# Audio Data Bunch

by @ste & @zachcaceres

In [1]:
%load_ext autoreload
%autoreload 2
%matplotlib inline

In [2]:
#Export
import mimetypes
from fastai.vision import *
import torchaudio
from torchaudio import transforms

#for jupyter Display
from IPython.display import Audio

## Data Block classes

In [3]:
#Export

#Parameters
MIN_SAMPLE_SIZE = 201

# These are valid file extensions for audio files
AUDIO_EXTENSIONS = set(k for k,v in mimetypes.types_map.items() if v.startswith('audio/'));

In [4]:
#Export
class AudioDataBunch(DataBunch):
    def hear_ex(self, rows:int=3, ds_type:DatasetType=DatasetType.Valid, **kwargs):
        batch = self.dl(ds_type).dataset[:rows]
        self.train_ds.hear_xys(batch.x, batch.y, **kwargs)

class AudioItem(ItemBase):
    def __init__(self, signal, data=None, **kwargs):
        self.signal = signal
        self.sr = 16000
        self.kwargs = kwargs
        if (self.signal.shape[0] < MIN_SAMPLE_SIZE):
            self.signal = F.pad(self.signal, (0, MIN_SAMPLE_SIZE - self.signal.shape[0]), value=0)

        self.signal = self.signal[None,:] # add channel to signal
        self.data = transforms.MelSpectrogram(sr=self.sr, **kwargs)(self.signal)

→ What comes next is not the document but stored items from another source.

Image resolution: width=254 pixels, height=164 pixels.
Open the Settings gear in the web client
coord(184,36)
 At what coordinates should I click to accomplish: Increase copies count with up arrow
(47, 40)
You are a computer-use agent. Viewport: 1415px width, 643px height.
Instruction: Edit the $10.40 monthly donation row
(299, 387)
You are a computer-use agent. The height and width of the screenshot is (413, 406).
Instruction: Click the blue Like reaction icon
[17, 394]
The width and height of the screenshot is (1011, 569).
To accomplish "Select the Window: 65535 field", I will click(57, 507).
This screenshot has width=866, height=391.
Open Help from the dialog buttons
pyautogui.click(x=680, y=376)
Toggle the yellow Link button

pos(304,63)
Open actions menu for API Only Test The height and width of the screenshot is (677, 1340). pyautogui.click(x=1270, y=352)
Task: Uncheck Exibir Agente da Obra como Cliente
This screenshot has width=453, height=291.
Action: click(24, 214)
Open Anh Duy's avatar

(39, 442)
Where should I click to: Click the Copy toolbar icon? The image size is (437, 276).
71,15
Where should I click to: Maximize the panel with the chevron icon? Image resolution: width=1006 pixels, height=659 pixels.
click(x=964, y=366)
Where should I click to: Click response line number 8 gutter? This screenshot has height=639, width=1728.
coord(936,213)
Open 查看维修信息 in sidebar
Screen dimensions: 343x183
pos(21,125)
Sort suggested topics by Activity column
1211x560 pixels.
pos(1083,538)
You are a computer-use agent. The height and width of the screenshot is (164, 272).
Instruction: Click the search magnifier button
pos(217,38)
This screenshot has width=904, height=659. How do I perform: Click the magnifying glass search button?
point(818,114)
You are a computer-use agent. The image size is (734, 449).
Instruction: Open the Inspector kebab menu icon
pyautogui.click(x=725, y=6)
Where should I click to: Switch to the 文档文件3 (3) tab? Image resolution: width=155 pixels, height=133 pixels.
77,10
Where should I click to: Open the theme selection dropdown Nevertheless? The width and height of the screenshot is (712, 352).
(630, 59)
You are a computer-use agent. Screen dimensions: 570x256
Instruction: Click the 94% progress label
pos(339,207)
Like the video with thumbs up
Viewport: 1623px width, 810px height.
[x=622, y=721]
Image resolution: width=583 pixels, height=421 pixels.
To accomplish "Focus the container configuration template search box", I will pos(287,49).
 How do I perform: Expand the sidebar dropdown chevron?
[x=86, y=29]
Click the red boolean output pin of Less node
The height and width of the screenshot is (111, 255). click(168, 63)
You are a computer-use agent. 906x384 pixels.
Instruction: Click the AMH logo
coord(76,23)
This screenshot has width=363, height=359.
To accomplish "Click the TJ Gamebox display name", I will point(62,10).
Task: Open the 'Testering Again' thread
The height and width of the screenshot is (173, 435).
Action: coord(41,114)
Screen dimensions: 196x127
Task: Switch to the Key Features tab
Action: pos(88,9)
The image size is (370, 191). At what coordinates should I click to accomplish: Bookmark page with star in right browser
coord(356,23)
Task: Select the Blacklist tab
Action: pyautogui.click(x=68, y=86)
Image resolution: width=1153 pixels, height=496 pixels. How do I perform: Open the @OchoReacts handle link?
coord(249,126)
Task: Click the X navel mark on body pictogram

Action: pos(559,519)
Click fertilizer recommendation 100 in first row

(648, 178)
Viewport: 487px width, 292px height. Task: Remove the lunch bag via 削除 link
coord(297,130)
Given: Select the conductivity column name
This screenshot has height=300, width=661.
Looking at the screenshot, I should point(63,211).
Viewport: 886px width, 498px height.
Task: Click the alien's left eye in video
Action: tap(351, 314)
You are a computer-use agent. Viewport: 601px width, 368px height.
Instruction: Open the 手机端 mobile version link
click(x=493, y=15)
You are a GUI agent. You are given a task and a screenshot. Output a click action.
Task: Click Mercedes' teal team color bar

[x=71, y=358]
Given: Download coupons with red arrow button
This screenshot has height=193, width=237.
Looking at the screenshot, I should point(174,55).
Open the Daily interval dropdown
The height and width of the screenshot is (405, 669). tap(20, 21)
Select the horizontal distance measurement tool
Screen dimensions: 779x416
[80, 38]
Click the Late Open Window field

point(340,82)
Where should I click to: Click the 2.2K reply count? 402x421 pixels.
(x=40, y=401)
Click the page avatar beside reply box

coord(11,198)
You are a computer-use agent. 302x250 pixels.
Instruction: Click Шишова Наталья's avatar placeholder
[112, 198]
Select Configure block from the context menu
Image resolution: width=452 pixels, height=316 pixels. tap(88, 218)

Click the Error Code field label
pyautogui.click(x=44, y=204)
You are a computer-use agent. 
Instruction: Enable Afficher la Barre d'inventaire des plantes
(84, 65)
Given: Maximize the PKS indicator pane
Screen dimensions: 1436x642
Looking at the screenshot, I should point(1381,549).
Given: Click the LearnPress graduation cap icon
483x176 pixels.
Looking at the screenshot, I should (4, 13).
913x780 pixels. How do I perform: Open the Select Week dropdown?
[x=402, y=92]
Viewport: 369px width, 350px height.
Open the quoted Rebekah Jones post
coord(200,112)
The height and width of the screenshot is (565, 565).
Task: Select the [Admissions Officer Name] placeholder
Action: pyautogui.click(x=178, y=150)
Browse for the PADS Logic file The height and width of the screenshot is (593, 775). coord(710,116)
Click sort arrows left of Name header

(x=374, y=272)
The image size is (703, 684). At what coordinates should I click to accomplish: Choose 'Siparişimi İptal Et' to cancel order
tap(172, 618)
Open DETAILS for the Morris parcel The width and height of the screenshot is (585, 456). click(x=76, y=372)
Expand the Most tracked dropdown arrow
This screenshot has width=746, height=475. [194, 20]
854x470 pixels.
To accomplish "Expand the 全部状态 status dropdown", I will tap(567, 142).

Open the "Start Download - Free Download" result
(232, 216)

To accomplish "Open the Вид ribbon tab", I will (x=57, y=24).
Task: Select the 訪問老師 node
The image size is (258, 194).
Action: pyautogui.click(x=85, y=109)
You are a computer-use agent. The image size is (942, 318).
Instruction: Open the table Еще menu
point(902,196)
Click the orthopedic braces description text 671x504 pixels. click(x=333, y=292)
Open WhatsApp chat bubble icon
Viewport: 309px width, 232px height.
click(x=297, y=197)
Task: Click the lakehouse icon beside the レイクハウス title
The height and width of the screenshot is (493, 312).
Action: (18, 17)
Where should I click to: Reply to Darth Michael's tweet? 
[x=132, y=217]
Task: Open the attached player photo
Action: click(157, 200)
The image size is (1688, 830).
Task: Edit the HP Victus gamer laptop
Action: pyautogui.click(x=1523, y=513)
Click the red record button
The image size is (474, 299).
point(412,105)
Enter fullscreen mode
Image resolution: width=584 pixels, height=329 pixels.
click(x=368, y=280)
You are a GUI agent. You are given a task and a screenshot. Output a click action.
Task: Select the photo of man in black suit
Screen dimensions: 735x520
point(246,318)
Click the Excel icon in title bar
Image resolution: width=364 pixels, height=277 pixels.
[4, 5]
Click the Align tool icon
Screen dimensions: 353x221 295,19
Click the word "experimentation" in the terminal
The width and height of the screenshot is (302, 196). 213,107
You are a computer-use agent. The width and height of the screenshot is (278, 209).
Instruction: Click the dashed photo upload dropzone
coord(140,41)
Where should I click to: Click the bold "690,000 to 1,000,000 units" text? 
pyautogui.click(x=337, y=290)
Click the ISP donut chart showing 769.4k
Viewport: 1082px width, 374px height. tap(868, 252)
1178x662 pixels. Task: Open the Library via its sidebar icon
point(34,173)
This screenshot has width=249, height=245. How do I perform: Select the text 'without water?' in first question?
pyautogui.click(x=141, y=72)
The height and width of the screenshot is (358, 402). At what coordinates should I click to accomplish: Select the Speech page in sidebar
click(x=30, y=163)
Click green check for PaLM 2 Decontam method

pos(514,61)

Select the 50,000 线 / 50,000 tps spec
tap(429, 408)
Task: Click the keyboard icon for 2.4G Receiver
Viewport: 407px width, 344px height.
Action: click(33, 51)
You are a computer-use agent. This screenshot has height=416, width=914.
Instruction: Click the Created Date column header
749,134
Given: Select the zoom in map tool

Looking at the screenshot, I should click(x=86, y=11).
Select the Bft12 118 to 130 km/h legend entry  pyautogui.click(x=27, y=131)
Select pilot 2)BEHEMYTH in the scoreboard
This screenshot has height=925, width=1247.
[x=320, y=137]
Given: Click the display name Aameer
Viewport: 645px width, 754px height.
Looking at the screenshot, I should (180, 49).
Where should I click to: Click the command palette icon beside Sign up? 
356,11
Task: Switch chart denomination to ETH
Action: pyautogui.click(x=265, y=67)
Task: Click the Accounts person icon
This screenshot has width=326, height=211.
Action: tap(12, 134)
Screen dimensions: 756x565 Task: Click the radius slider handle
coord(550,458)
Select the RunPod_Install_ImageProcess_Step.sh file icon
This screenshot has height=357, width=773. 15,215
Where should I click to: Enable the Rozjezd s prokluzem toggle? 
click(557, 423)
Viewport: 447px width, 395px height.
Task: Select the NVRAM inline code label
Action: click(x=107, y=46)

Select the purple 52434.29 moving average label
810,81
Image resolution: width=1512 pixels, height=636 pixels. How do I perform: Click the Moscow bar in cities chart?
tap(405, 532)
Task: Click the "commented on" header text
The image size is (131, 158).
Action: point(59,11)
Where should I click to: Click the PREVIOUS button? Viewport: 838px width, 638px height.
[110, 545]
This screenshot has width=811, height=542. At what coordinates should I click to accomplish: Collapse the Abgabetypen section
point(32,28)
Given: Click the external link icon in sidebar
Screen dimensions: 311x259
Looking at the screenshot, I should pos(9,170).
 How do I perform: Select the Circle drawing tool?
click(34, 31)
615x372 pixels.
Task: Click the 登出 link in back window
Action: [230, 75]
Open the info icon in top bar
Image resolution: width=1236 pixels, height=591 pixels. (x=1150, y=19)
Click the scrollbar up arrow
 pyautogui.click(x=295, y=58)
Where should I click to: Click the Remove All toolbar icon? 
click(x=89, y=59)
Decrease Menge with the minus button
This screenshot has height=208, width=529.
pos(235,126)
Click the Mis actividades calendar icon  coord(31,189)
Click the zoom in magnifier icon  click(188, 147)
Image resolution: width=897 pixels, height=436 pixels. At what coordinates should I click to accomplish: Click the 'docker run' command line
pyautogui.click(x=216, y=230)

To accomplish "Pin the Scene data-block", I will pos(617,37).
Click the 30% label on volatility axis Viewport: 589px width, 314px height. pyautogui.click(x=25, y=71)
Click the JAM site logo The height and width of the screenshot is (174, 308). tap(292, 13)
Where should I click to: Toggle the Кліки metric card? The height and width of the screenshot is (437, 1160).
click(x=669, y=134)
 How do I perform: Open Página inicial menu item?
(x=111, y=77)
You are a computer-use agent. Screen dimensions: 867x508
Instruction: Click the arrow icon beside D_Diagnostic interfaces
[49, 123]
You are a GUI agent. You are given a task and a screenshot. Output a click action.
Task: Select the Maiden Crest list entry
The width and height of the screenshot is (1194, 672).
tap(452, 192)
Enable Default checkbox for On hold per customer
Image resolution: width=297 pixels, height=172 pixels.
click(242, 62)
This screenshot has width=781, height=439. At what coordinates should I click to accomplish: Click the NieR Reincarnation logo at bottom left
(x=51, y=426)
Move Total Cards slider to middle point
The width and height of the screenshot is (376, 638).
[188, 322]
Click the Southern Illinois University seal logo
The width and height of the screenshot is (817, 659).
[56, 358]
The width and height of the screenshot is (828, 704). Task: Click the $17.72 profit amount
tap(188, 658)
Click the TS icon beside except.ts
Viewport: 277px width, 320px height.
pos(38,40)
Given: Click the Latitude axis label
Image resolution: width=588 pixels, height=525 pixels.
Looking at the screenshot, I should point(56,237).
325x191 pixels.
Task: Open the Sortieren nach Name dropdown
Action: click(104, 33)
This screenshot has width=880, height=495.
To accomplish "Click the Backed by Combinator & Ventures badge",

    def __str__(self): return f'Duration: {self.duration} seconds.'
    def __len__(self): return self.signal.shape[1]
    def _repr_html_(self): return f'{self.__str__()}<br />{self.ipy_audio._repr_html_()}'
    
    def show(self, title:Optional[str]=None, **kwargs):
        "Show sound on `ax` with `title`, using `cmap` if single-channel, overlaid with optional `y`"
        self.hear(title=title)

    def hear(self, title=None):
        if title is not None: print(title)
        display(self.ipy_audio)

    def apply_tfms(self, tfms):
        for tfm in tfms:
            self.data = tfm(self.data)
        return self
        
    @property
    def shape(self):
        return self.data.shape

    @property
    def size(self)->Tuple[int,int]: return self.data.shape[-2:]

    @property
    def ipy_audio(self): return Audio(data=self.signal, rate=self.sr)

    @property
    def duration(self): return len(self)/self.sr

    @classmethod
    def open(cls, fn, **kwargs):
        return AudioItem(fn)

In [5]:
#Export
class AudioList(ItemList):
    _bunch = AudioDataBunch
    
    # TODO: __REPR__    
    def __init__(self, *args, **kwargs):
        super().__init__(*args, **kwargs)
            
    def get(self, i): return AudioItem.open(self.items[i])
    
    def reconstruct(self, t:Tensor): return Image(t.transpose(1,2))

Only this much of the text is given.